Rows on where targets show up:
◆ ◆ ◆ ◆ ◆ ◆ ◆

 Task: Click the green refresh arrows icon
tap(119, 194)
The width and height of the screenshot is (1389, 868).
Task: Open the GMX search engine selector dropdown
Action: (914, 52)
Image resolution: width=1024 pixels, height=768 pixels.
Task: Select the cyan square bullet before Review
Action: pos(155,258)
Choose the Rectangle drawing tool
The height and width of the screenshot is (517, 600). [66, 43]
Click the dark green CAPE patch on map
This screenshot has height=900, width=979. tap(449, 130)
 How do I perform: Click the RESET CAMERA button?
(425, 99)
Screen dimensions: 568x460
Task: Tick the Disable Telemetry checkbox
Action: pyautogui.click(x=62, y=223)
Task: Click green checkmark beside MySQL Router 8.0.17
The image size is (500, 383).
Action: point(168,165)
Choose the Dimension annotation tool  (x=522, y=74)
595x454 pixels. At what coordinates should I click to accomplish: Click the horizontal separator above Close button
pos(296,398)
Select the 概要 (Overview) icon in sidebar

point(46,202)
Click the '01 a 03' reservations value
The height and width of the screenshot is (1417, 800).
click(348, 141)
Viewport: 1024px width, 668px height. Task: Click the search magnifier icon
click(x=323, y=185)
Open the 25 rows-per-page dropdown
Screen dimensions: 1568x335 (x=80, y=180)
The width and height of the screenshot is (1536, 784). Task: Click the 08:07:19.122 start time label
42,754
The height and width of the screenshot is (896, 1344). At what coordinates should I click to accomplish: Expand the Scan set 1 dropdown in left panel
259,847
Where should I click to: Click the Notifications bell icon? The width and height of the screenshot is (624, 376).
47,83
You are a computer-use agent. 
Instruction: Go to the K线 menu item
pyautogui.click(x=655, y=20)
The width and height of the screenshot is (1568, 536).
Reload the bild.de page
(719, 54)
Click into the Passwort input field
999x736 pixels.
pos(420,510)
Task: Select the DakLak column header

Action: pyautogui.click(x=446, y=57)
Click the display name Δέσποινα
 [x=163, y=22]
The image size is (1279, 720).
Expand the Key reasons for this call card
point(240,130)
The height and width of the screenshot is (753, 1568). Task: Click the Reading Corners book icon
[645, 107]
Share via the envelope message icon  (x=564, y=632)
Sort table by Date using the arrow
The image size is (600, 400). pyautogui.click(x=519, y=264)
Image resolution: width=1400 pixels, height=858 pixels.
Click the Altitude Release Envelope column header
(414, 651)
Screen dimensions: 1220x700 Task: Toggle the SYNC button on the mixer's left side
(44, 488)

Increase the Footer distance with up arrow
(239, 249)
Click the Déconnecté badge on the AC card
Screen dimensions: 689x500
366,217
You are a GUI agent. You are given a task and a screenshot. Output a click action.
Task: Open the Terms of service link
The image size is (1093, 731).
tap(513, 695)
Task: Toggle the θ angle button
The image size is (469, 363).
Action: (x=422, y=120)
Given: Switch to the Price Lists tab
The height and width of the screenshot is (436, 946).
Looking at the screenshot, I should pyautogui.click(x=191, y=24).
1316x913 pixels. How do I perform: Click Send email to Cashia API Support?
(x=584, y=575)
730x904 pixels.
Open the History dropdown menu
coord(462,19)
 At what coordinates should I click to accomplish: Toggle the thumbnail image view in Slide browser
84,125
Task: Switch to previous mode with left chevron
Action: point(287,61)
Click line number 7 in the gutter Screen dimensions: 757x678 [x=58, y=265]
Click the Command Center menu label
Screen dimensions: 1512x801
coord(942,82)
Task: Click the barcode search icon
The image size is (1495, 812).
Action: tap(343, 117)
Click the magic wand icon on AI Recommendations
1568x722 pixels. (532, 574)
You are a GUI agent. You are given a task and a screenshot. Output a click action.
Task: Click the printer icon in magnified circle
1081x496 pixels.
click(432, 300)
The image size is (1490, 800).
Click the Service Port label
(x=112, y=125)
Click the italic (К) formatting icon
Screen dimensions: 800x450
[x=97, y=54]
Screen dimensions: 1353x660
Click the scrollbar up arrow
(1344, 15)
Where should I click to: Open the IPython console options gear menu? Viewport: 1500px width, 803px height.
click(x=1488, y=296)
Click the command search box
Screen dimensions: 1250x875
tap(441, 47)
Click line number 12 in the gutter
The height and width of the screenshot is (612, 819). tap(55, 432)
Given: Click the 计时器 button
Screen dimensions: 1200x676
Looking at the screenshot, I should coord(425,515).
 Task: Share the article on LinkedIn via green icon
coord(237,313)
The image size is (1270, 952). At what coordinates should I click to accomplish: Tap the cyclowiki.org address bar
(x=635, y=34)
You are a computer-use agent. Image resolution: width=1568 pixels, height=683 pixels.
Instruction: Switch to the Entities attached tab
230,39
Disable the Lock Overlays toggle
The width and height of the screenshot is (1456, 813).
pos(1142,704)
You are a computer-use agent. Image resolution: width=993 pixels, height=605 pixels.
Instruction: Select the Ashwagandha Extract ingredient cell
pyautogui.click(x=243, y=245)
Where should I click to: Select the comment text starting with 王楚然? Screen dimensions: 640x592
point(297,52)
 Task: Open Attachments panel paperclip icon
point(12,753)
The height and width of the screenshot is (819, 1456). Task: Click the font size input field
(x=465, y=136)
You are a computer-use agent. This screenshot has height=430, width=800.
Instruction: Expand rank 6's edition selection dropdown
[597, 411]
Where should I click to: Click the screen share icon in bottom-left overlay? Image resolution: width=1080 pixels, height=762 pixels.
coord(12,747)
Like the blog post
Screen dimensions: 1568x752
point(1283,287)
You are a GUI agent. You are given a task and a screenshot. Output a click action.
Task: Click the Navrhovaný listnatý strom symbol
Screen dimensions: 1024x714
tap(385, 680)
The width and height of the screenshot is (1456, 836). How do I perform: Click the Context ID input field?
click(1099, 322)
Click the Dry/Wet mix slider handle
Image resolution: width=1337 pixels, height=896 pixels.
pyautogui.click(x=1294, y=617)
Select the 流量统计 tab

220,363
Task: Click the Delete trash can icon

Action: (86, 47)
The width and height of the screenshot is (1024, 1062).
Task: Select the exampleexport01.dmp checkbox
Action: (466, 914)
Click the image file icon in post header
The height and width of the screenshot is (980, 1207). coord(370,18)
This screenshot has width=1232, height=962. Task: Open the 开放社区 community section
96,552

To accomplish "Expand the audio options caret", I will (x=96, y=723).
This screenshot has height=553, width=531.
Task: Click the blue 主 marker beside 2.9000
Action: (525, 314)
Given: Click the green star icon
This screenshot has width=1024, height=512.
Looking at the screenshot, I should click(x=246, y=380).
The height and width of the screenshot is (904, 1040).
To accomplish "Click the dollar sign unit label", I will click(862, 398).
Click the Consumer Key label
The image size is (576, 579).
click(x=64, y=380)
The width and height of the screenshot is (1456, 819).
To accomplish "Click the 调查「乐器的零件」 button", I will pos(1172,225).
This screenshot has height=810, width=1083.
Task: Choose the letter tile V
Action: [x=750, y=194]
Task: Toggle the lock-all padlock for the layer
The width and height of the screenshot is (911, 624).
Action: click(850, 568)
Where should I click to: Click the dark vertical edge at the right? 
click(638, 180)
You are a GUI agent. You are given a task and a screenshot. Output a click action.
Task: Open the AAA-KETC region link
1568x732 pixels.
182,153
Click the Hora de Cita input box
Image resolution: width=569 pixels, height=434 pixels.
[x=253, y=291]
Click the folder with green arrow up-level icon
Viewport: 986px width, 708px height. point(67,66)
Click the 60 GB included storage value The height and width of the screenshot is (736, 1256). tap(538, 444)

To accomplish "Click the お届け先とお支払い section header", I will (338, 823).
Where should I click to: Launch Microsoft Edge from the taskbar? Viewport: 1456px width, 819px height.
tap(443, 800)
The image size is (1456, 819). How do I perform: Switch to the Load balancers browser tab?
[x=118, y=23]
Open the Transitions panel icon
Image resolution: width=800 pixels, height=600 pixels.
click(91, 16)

◆ ◆ ◆ ◆ ◆ ◆ ◆

Your objective: Copy the items from the first line through the line that contains "pyautogui.click(x=655, y=20)", swapping "Rectangle" for "Ellipse" and leaving everything else unchanged.

Result of the exercise:
 Task: Click the green refresh arrows icon
tap(119, 194)
The width and height of the screenshot is (1389, 868).
Task: Open the GMX search engine selector dropdown
Action: (914, 52)
Image resolution: width=1024 pixels, height=768 pixels.
Task: Select the cyan square bullet before Review
Action: pos(155,258)
Choose the Ellipse drawing tool
The height and width of the screenshot is (517, 600). [66, 43]
Click the dark green CAPE patch on map
This screenshot has height=900, width=979. tap(449, 130)
 How do I perform: Click the RESET CAMERA button?
(425, 99)
Screen dimensions: 568x460
Task: Tick the Disable Telemetry checkbox
Action: pyautogui.click(x=62, y=223)
Task: Click green checkmark beside MySQL Router 8.0.17
The image size is (500, 383).
Action: point(168,165)
Choose the Dimension annotation tool  (x=522, y=74)
595x454 pixels. At what coordinates should I click to accomplish: Click the horizontal separator above Close button
pos(296,398)
Select the 概要 (Overview) icon in sidebar

point(46,202)
Click the '01 a 03' reservations value
The height and width of the screenshot is (1417, 800).
click(348, 141)
Viewport: 1024px width, 668px height. Task: Click the search magnifier icon
click(x=323, y=185)
Open the 25 rows-per-page dropdown
Screen dimensions: 1568x335 (x=80, y=180)
The width and height of the screenshot is (1536, 784). Task: Click the 08:07:19.122 start time label
42,754
The height and width of the screenshot is (896, 1344). At what coordinates should I click to accomplish: Expand the Scan set 1 dropdown in left panel
259,847
Where should I click to: Click the Notifications bell icon? The width and height of the screenshot is (624, 376).
47,83
You are a computer-use agent. 
Instruction: Go to the K线 menu item
pyautogui.click(x=655, y=20)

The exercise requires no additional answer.